TASK PROMPT
Please provide the entries below again, word for word.
★ ★ ★ ★ ★
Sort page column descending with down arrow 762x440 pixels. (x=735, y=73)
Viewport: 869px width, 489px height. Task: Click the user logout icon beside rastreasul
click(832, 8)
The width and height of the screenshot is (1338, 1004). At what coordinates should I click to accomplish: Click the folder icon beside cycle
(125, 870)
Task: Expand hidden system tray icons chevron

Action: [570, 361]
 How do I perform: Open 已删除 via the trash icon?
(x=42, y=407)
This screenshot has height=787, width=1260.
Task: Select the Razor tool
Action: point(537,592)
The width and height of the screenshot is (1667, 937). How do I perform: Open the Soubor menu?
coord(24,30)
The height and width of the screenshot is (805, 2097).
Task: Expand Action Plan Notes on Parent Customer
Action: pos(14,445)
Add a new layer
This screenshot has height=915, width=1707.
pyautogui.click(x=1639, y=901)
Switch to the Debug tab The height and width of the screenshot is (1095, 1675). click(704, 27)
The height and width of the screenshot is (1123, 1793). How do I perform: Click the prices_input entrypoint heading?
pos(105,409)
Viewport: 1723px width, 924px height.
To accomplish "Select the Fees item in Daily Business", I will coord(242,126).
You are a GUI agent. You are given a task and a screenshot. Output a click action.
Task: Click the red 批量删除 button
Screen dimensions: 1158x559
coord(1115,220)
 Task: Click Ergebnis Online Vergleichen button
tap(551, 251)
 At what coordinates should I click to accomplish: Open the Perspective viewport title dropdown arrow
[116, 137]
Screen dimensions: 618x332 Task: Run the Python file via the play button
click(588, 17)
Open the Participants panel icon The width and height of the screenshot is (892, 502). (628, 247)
★ ★ ★ ★ ★
SOLUTION TO THE EXERCISE
Sort page column descending with down arrow 762x440 pixels. (x=735, y=73)
Viewport: 869px width, 489px height. Task: Click the user logout icon beside rastreasul
click(832, 8)
The width and height of the screenshot is (1338, 1004). At what coordinates should I click to accomplish: Click the folder icon beside cycle
(125, 870)
Task: Expand hidden system tray icons chevron

Action: [570, 361]
 How do I perform: Open 已删除 via the trash icon?
(x=42, y=407)
This screenshot has height=787, width=1260.
Task: Select the Razor tool
Action: point(537,592)
The width and height of the screenshot is (1667, 937). How do I perform: Open the Soubor menu?
coord(24,30)
The height and width of the screenshot is (805, 2097).
Task: Expand Action Plan Notes on Parent Customer
Action: pos(14,445)
Add a new layer
This screenshot has height=915, width=1707.
pyautogui.click(x=1639, y=901)
Switch to the Debug tab The height and width of the screenshot is (1095, 1675). click(704, 27)
The height and width of the screenshot is (1123, 1793). How do I perform: Click the prices_input entrypoint heading?
pos(105,409)
Viewport: 1723px width, 924px height.
To accomplish "Select the Fees item in Daily Business", I will coord(242,126).
You are a GUI agent. You are given a task and a screenshot. Output a click action.
Task: Click the red 批量删除 button
Screen dimensions: 1158x559
coord(1115,220)
 Task: Click Ergebnis Online Vergleichen button
tap(551, 251)
 At what coordinates should I click to accomplish: Open the Perspective viewport title dropdown arrow
[116, 137]
Screen dimensions: 618x332 Task: Run the Python file via the play button
click(588, 17)
Open the Participants panel icon The width and height of the screenshot is (892, 502). (628, 247)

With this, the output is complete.